I have seen some teams split the job by variables (i.e. “I will take internal data sources, you can take external ones”), while others split it by stages (i.e.” I will do outlier removal, you can handle missing data”). There are clear advantages to both, in the former the team member will become an expert on their data points, and in the later approaches taken will be consistent across variables. I have never seen it done in a good way to hit both ideals, and would love to hear alternatives and the way you do this in your team.
## Take the burden off show-and-tell meetings
Show-and-tell meetings are important to catch domain-specific knowledge from your stakeholers and validate your work so far. It can be tempting to reschedule these meetings until you have a whole ‘thing’ to show, but in data science our project might not have such obvious end points. Putting off meetings when progress has been slow could mean we miss answers to our questions that our customers hold. I recommend keeping a regular meeting in the diary with a friendly, working level stakeholder and committing to these meetings even if progress is less than you hoped.
One of my colleagues^[Cloudy Carnegie, thank you!] had a great way to take the stress out of preparing for these meetings. She kept a live ‘update slide pack’ which was added to from day one of the project until the end. It was a space where team members could drop in important things they have done and learnt during the week, building loose documentation as you go. It is useful to have this pack to go back to check timelines, decision justification, and meant when it was time to present to stakeholders, that all the material was already there and just needed a bit of cleaning up. This avoids a frantic team effort to pull material together at short notice and means you always have some material (nearly) ready to go.
## Too many hats
For the project lead who does a little of everything I would recommend separating your roles mentally to help you prioritize. My order of priority is usually:
1. **Planning**/organization/preparation meetings - no one else has responsibility for these (unless you delegate parts) so it makes sense to put your focus here.

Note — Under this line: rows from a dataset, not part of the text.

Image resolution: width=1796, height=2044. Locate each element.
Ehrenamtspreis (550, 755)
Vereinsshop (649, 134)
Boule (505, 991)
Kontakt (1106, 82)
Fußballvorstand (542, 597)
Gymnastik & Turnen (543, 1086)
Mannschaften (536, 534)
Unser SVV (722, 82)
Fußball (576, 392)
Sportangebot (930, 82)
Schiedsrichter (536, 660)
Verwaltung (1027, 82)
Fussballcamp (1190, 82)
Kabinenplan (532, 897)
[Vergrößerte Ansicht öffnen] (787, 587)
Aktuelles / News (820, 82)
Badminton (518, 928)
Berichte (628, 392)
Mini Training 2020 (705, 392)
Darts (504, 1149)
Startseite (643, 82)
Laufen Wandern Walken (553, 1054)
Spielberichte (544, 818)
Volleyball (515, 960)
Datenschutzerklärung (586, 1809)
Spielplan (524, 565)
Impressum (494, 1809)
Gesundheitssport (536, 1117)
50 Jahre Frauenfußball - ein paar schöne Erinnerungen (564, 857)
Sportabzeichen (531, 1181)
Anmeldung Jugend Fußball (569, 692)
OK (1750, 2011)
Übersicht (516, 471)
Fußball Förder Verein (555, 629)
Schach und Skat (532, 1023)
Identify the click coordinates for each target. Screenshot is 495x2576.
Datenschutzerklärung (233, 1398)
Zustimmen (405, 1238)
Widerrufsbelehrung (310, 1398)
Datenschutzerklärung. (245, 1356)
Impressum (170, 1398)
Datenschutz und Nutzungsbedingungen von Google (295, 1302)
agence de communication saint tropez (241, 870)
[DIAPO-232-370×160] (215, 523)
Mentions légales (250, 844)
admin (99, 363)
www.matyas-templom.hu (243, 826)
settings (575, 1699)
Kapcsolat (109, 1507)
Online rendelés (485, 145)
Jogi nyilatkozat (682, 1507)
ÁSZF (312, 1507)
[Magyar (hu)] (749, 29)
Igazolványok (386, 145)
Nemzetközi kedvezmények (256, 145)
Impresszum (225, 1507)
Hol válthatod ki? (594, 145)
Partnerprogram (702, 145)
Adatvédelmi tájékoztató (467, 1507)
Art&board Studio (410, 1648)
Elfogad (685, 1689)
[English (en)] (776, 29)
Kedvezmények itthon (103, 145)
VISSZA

2. Removing whatever **blockers** there are - working to get the answers the team needs to proceed, or clearing up the PRs that are clogging progress is nearly equally high on priorities unless you want your project to slow to a crawl.
3. Take an **easy ticket** - I enjoy the opportunity to keep coding, but given this is a lower priority on my list I am careful not to take a card that is overly ambitious for the time I have. If I get caught up in meetings or ad-hoc issues crop up, the work I had started could easily go stale and become a blocker. As a default, I will take a small task, or if I plan to take a bigger task then it has to be taken with intention - i.e. clear diary time to work on it.